How white millennials will (temporarily) rescue the GOP

How conservatives can still forestall their demographic decline

Published March 10, 2014 4:45PM (EDT)

Tim Tebow, Lindsay Lohan    (Reutesr/Danny Moloshok/AP/Chris Pizzello)
Tim Tebow, Lindsay Lohan (Reutesr/Danny Moloshok/AP/Chris Pizzello)

The Pew Research Institute last week released a report on the views and lives of American millennials -- defined by Pew as adults born after 1980 -- based on a new poll, and polling of all American generational groups dating back decades. Basically, here is your emerging Democratic majority, mostly emerged. The youth are to the left of older generations on almost every major issue. They are more likely than older voters to identify as liberals. Many still identify as independents, but the Republican Party has almost no appeal to them.

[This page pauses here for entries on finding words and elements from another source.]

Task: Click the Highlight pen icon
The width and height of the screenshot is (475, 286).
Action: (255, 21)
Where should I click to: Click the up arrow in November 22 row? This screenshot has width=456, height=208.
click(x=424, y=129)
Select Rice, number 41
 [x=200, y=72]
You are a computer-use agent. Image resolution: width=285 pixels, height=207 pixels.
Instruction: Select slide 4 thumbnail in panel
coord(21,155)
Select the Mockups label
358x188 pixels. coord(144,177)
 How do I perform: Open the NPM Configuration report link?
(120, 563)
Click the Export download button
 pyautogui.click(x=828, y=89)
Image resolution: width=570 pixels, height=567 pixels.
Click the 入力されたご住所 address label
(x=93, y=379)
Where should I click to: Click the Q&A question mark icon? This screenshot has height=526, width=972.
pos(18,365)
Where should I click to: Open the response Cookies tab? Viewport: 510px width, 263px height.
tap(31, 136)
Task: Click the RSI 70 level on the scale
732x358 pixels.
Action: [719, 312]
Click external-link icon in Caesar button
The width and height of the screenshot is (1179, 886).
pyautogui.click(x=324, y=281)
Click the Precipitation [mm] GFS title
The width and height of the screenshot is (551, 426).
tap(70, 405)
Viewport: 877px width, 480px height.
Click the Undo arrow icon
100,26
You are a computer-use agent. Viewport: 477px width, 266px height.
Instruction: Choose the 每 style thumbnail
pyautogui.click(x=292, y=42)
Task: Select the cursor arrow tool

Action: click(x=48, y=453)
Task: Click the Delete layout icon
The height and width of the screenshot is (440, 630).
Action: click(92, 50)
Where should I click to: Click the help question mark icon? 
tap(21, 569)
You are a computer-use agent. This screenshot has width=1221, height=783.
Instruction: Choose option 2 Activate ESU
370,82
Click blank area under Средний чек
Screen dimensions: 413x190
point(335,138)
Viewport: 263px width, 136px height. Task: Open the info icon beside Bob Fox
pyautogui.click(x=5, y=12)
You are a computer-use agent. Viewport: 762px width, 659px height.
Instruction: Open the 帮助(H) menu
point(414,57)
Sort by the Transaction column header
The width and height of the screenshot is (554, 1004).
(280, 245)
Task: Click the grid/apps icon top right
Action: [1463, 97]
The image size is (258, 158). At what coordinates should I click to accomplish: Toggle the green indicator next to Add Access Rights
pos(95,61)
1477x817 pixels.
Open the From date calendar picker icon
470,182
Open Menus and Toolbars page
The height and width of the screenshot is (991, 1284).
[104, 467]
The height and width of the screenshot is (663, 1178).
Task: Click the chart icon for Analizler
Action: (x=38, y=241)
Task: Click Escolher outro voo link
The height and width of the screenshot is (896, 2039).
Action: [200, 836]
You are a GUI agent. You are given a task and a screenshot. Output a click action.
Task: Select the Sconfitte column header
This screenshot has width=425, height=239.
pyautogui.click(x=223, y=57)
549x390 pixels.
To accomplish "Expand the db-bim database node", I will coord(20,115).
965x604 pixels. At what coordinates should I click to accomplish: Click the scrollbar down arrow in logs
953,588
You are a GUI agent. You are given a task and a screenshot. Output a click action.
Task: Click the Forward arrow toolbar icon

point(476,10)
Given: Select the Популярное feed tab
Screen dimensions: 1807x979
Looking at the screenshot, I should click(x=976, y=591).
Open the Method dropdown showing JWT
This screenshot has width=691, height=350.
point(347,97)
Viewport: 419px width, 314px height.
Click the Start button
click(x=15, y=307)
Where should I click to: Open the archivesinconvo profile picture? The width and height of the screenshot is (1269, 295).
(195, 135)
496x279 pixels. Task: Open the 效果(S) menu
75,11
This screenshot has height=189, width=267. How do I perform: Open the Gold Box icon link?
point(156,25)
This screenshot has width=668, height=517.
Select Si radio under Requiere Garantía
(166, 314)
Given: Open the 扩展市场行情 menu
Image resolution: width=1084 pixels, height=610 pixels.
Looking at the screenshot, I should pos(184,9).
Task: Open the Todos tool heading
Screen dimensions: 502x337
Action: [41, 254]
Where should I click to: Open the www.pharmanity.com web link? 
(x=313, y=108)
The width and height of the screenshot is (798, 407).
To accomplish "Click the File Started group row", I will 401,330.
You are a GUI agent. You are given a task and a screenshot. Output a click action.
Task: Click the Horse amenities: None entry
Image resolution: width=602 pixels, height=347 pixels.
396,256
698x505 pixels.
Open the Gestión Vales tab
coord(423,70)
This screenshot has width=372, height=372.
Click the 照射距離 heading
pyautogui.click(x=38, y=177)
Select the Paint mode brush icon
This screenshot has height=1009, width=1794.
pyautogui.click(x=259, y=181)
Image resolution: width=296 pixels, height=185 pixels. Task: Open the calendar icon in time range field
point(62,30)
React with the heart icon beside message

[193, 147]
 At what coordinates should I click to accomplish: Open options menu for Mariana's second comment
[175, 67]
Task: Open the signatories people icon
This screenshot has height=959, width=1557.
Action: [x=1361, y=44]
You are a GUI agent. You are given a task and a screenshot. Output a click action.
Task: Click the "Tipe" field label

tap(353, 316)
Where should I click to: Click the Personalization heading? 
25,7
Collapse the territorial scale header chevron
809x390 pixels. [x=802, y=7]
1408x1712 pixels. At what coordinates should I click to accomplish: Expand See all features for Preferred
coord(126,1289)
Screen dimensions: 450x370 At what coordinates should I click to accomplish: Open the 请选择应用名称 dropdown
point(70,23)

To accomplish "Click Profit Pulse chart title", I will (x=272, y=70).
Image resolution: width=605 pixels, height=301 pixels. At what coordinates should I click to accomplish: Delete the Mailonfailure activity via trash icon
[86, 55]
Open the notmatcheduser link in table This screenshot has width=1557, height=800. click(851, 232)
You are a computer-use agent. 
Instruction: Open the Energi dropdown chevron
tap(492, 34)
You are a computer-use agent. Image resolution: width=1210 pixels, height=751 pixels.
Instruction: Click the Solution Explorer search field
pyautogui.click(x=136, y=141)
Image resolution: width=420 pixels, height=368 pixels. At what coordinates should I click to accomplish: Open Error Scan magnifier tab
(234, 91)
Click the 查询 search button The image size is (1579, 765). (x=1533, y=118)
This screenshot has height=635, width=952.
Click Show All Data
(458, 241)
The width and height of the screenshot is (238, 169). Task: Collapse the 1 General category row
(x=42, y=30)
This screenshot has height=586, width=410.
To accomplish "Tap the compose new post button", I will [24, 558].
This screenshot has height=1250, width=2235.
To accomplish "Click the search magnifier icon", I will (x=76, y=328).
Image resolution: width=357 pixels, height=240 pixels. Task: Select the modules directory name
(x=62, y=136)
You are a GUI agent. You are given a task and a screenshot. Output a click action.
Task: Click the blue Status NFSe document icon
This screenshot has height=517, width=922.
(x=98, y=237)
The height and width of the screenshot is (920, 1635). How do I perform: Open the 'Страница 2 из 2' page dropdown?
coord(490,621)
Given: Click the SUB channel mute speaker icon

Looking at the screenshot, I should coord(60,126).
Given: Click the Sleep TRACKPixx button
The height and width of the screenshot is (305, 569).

America, in other words, is getting more diverse, and more liberal. That's not great news for the Republicans, who these days win elections mainly in places and times when older, whiter people aren't outnumbered by younger, more racially diverse people. Liberals, meanwhile, are getting almost gleeful about the near future, as these liberal younger voters are a rapidly growing portion of the electorate.

As Jonathan Chait argues, "The overall picture is an electorate that is growing steadily more liberal on both social and economic policy, and whose views Republicans will eventually have to accommodate." By accommodate, he means "be less conservative." The Republican Party will need to do that to survive. Most of the serious members of the party know that. But they are also asking themselves exactly how long they can hold out. It might be a bit longer than this report suggests.

There is still a strong attitude divide among millenials along racial lines. A majority of white millennials disapprove of Barack Obama, a majority of white millennials think government should be smaller and provide fewer services, a majority of white millennials think the government has no responsibility to provide health insurance for all (white millennials are even a tad more conservative on this one than the oldest, most conservative group in Pew's report). On most of these issues, the white millennials are more liberal than older whites -- and the millennial generation is less white than prior generations -- but the racial divide that defines our politics stubbornly remains.

That, as they say, is the GOP's in. Philip Bump identifies the more conservative white millennials as, basically, libertarians. Many of them definitely are, if we are using a loose enough definition of the word. Because there are different strains of young white millennial libertarianism. There is scrawling "INFOWARS.COM" on lampposts libertarianism. There are tech bros. There are Reddit atheists. And there are quite a few rich young people who have no problem with drug legalization and gay marriage but who are otherwise actually just conservatives.

Frank Luntz is probably studying all of these people right now, because this is your future Republican Party base! The idea horrifies many contemporary movement conservatives -- this generation has absolutely no interest in your Tough, Muscular Foreign Policy, sorry Bill Kristol -- but the Kochs of the world will be fine. Millennials aren't even much more liberal than older votes on gun control and abortion. That's like half the GOP platform, right? They'll barely have to change a word.

Relying exclusively on the white vote is still a losing strategy in the long term, but now we're talking about the very long term. In the long term we will all be underwater. (Except the seasteaders!) In the medium term, just jettisoning the hawks and co-opting a bit of Rand Paul's steez could, with the assistance of the various structural advantages the GOP enjoys, keep Republicans competitive in national elections for years.

The deep structural resistance to mass opinion of our political system isn't going to die along with the current bulk of GOP voters. Unfortunately, racial resentment-based white rejection of the welfare state looks like it won't either. This might be the end of movement conservatism as we've known it since Buckley and Goldwater. What replaces it might just be fiscal austerity and legal weed.